The fields of simulation are as follows.

  • cycles is the total number of cycles it took to execute all of the programs in programTrace.

  • tileCycles is the number of cycles spent doing each kind of activity. Unlike cycles this counts cycles from different tiles as distinct. That is, if two tiles both do a computation that takes 10 cycles in parallel, then cycles will be 10, but tileCycles.compute will be 20. activeCompute is a compute cycle where the active thread is computing, and cycles is a compute cycle where the active thread or any of the other threads is computing.

"tileCycles":{
  "activeCompute":1349,
  "compute":8094,
  "copySharedStructure":0,
  "doExchange":2070,
  "globalExchange":0,
  "streamCopy":16,
  "sync":26238
}
  • steps lists the compute, sync and exchange steps that are run. Each entry is a tagged union based on the type field which may be one of

    • OnTileExecute

    • StreamCopy

    • CopySharedStructure

    • Sync

    • DoExchange

    • GlobalExchange.

When running on actual hardware, the simulation uses computeSetCycles or computeSetCyclesByTile for the compute set cycles. If hardware cycles are not available (for example, under IPU_MODEL) then cycle estimates are used.

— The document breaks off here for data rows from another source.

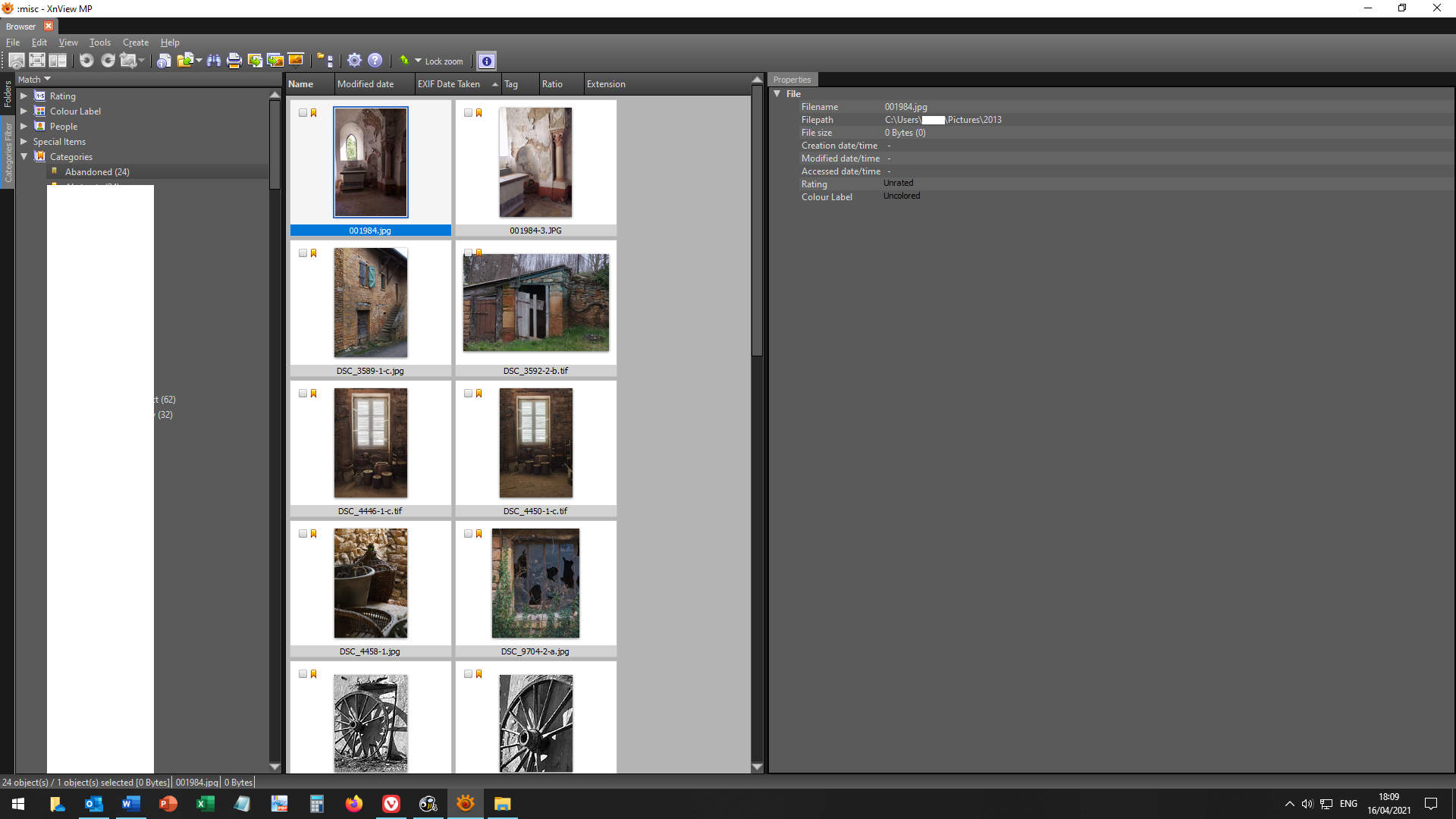Select the Abandoned (24) category
Viewport: 1456px width, 819px height.
pyautogui.click(x=97, y=172)
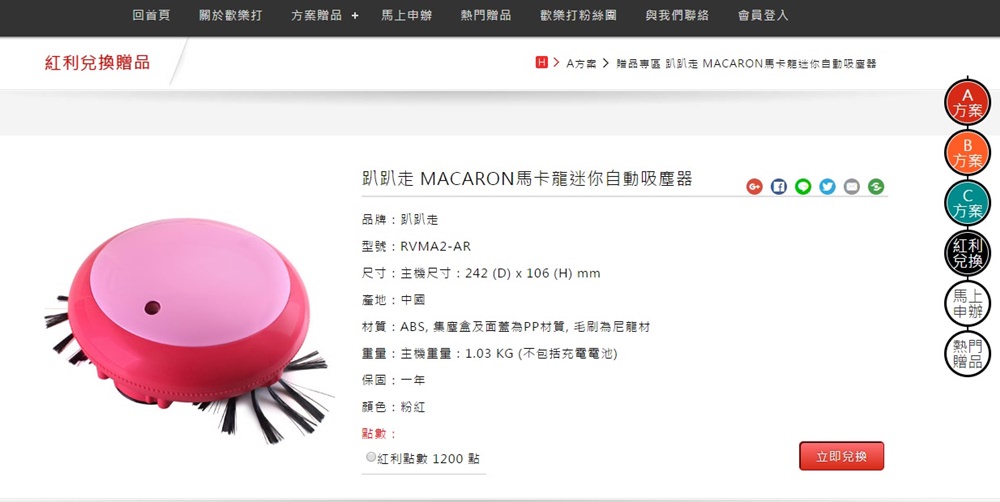The image size is (1000, 502).
Task: Go to A方案 breadcrumb link
Action: coord(581,63)
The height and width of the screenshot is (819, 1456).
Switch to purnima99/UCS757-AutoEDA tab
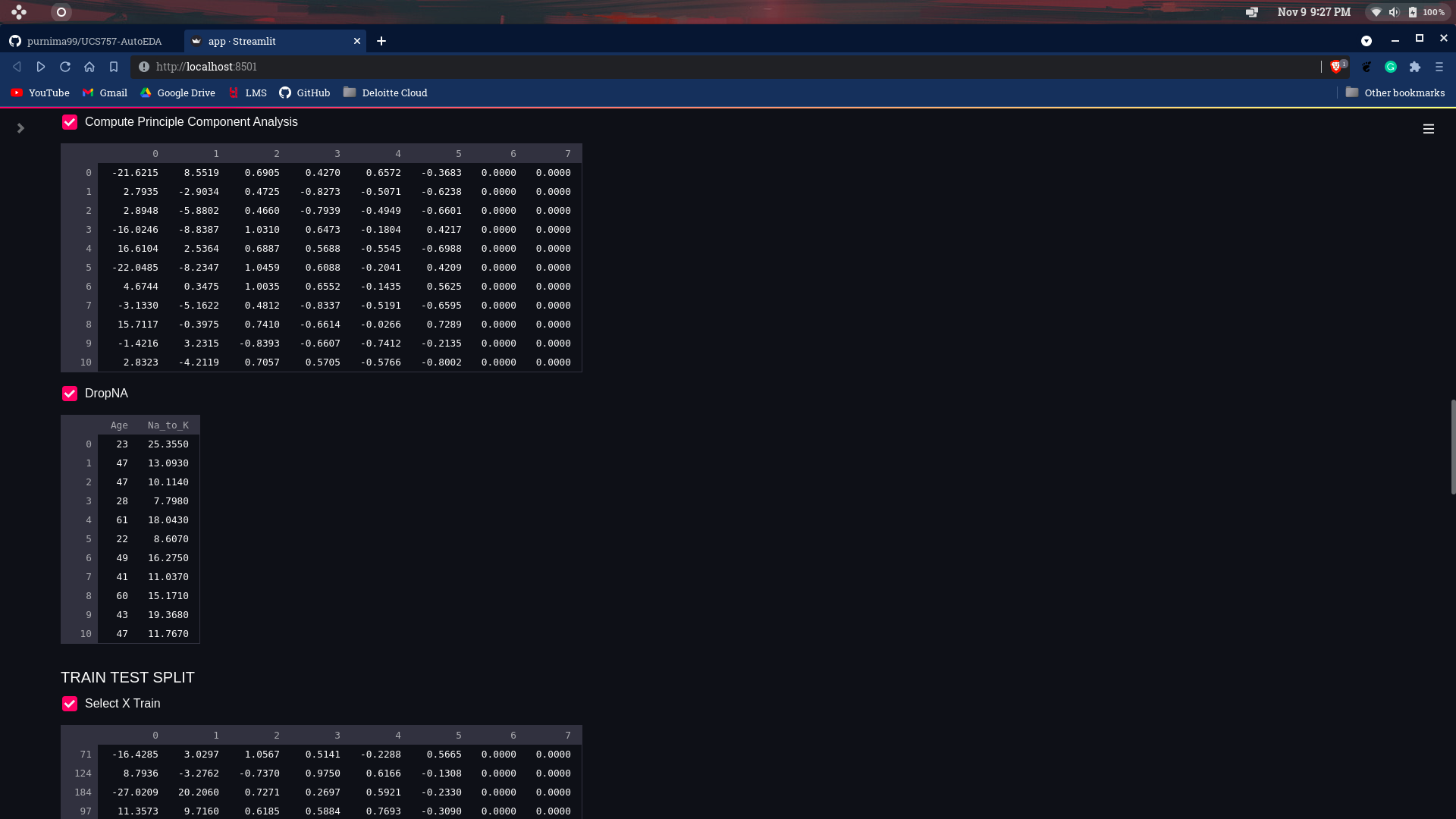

The other fields in each step depend on its type. Sync only contains the sync type: External or Internal

{
  "syncType":"External",
  "type":"sync"
}

All other types contain the following fields:

  • type: The step type as described above.

  • program: The program ID for this step (an index into programs).

  • name: This field may be present if the program has a name. If the program has no name this field is omitted.

  • tileBalance: A fraction from 0-1 which indicates how balanced computation was between the tiles. It is calculated as the total number of compute cycles used / cycles * numTiles. If all tiles take the same number of cycles to finish this then this will be 1.0. If for example you have one tile that takes 10 cycles and one that takes 5 then this will be 0.75.

  • activeTiles: The number of tiles that are computing (or exchanging for exchanges).

  • activeTileBalance: The same as tileBalance but it ignores completely idle tiles.

  • cycles: The number of cycles taken by the longest running tile. Because OnTileExecute calls can overlap with each other and with exchanges this may be non-zero even if the execution doesn’t actually take any extra time.

  • cyclesFrom: The first cycle number where this program was executing on any tile.

  • cyclesTo: The last cycle number where this program was executing on any tile.

The exchange types (DoExchange, StreamCopy, GlobalExchange and SharedStructureCopy) also contain these fields:

  • totalData: The total amount of data transferred during the exchange.

  • dataBalance: Exactly like tileBalance but for the amount of data sent and received by each tile, instead of cycles.

OnTileExecute also contains these fields:

  • threadBalance: Similar in concept to tileBalance except it measures how well-utilised the hardware threads are. If you always run 6 threads or 0 threads this will be 1.0 even if the total computation on each tile takes a different amount of time.

  • computeSet: The ID of the compute set executed by this step.

DoExchange, GlobalExchange and StreamCopy contain a field that is an index into the corresponding exchange lists, called exchange, externalExchange or hostExchange respectively.

Finally, OnTileExecute, DoExchange and CopySharedStructure contain this field:

  • cyclesOverlapped: How many cycles were overlapped with previous steps.